O risco de uma geração

Milhões de jovens podem abandonar os estudos por falta de amparo na pandemia

Notas&Informações, O Estado de S.Paulo

22 de novembro de 2020 | 03h30

A crise desencadeada pela pandemia de covid-19 poderá aprofundar ainda mais a desigualdade econômica e social no País, uma de nossas mais renitentes mazelas. A necessidade de contribuir para a renda familiar, ou mesmo para garantir a própria subsistência, pode levar milhões de jovens de baixa renda a abandonar os estudos em busca de um emprego. No limite, o ano letivo perdido poderá subtrair R$ 1,5 trilhão da renda dos brasileiros nos próximos 50 anos, de acordo com uma projeção feita pelo economista Ricardo Paes de Barros, do Insper, um dos maiores especialistas em desigualdade no País.

Cada ano de estudo perdido limita a oferta de oportunidades de trabalho para esses jovens e, consequentemente, sua remuneração. Esse déficit educacional é um desastre individual e coletivo. O jovem com baixa escolaridade terá de superar barreiras praticamente intransponíveis para construir um futuro melhor para si e sua família. Com excesso de mão de obra menos qualificada, a produtividade do País, há muito tempo um dos entraves para o desenvolvimento, também tende a cair cada vez mais, alimentando um círculo vicioso que mantém o Brasil aferrado ao atraso.

O estrago só não se consumará como a pior projeção feita por Paes de Barros porque uma parte dos alunos conseguiu manter algum tipo de atividade educacional por meio remoto em 2020; e porque aquele número desolador pode servir como um despertar de consciência para as autoridades responsáveis por planejar e executar políticas na área de Educação.

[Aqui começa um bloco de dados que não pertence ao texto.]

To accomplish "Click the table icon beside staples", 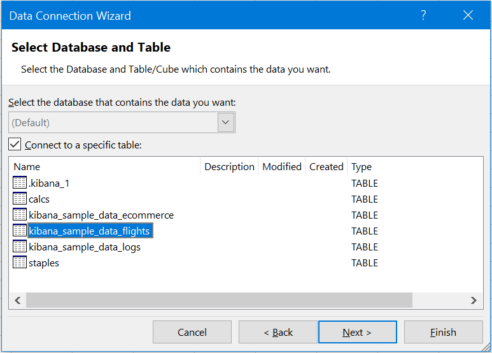I will pyautogui.click(x=20, y=263).
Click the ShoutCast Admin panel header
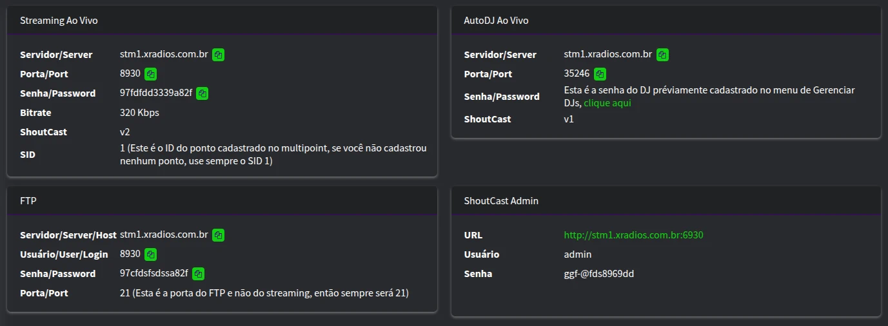 [501, 201]
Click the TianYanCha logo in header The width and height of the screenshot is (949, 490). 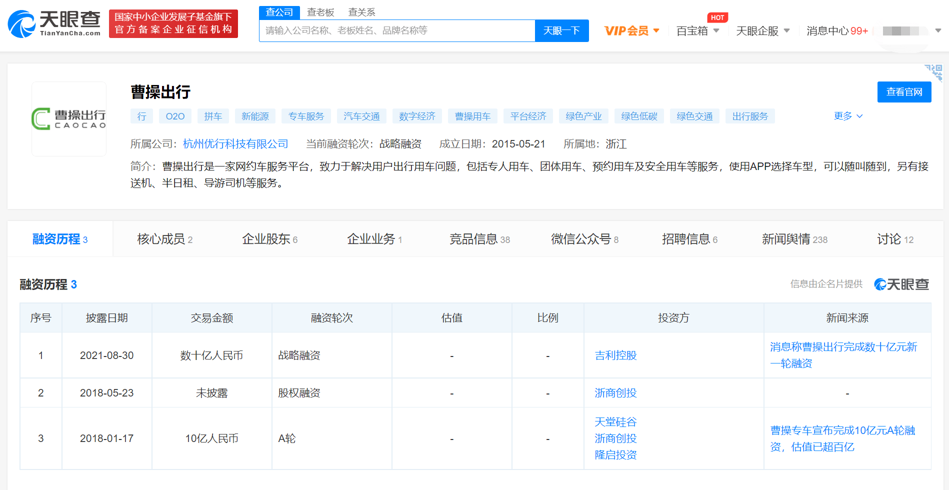[54, 24]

A propósito, o que tem feito o Ministério da Educação (MEC)? Qual será o plano do ministro Milton Ribeiro para coordenar em nível nacional com os secretários estaduais e municipais de Educação uma volta às aulas segura? O Estado tenta obter um posicionamento do MEC sobre esse tema fundamental para o País desde o dia 23 de outubro, sem sucesso. No final de setembro, convém lembrar, o ministro Ribeiro praticamente lavou as mãos ao afirmar que “acesso à internet e volta às aulas não são temas da pasta” que está sob sua responsabilidade. O que haveria de ser, então? Mais não disse.

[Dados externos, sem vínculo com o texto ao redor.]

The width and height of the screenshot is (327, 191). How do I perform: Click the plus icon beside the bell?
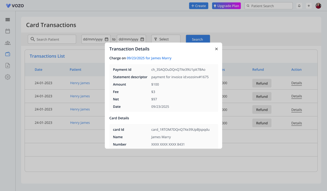pos(308,6)
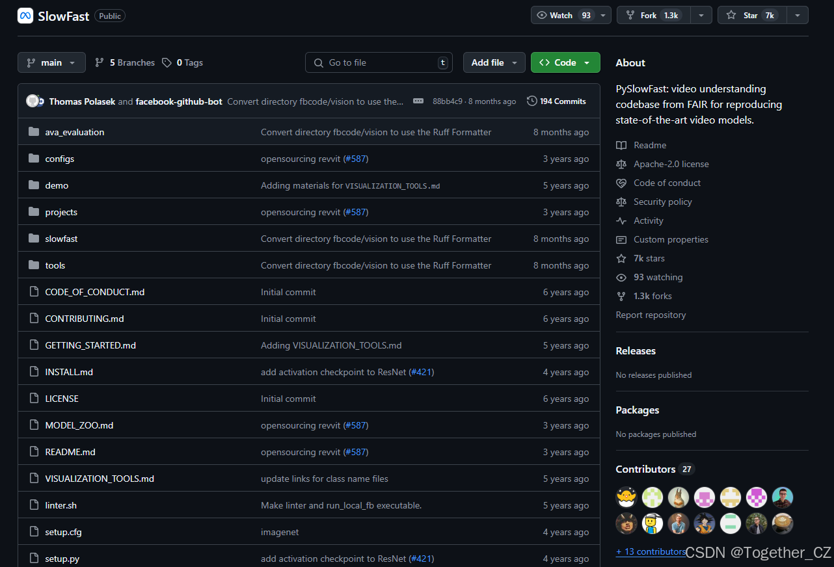Click the Apache-2.0 license scales icon
This screenshot has width=834, height=567.
pos(622,164)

Só não se pode afirmar que “lavar as mãos” tenha sido a tônica da atuação do governo do presidente Jair Bolsonaro no curso da pandemia porque não foram poucas as vezes em que o próprio presidente sujou as suas para, pessoalmente, sabotar ações corretas adotadas por governadores e prefeitos, amparadas pela comunidade científica.

A ironia desse descalabro é que Bolsonaro sempre se defendeu argumentando que buscava “proteger a economia”, cuja debacle, em suas palavras, “mataria muito mais do que o vírus”. Pois é o obscurantismo do presidente da República um dos maiores riscos à vida e à atividade econômica nessa hora tão grave para o País.

Os jovens fora da escola não poderão se beneficiar do que os economistas e especialistas em educação chamam de “efeito-diploma”. Os alunos que concluem o ensino médio, em geral, têm um incremento de R$ 212 na sua renda mensal, de acordo com uma estimativa do economista Naércio Menezes Filho, do Centro de Políticas Públicas do Insper. A cada ano de estudo até a conclusão do ensino médio, o incremento na renda mensal do estudante é de R$ 70. O impacto benfazejo do chamado “efeito-diploma” é ainda mais substancial no ensino superior, cuja conclusão é capaz de dobrar a renda média do trabalhador.

A inação do governo federal diante da emergência sanitária tem causado muitos danos ao País. As mais de 165 mil vidas perdidas para a covid-19 são a face mais dolorosa da negação da gravidade da doença e do desdém de Bolsonaro pelo bem-estar dos brasileiros. Mas tantas outras vidas, de milhões de jovens, também podem ficar aquém de suas potencialidades porque não lhes foram dadas as condições para seguir estudando.

A desarticulação das esferas de governo para formular e executar ações concretas para mitigar os efeitos da pandemia sobre esses jovens não põe em risco apenas o futuro de cada um deles. Atrela os dramas individuais ao destino da Nação.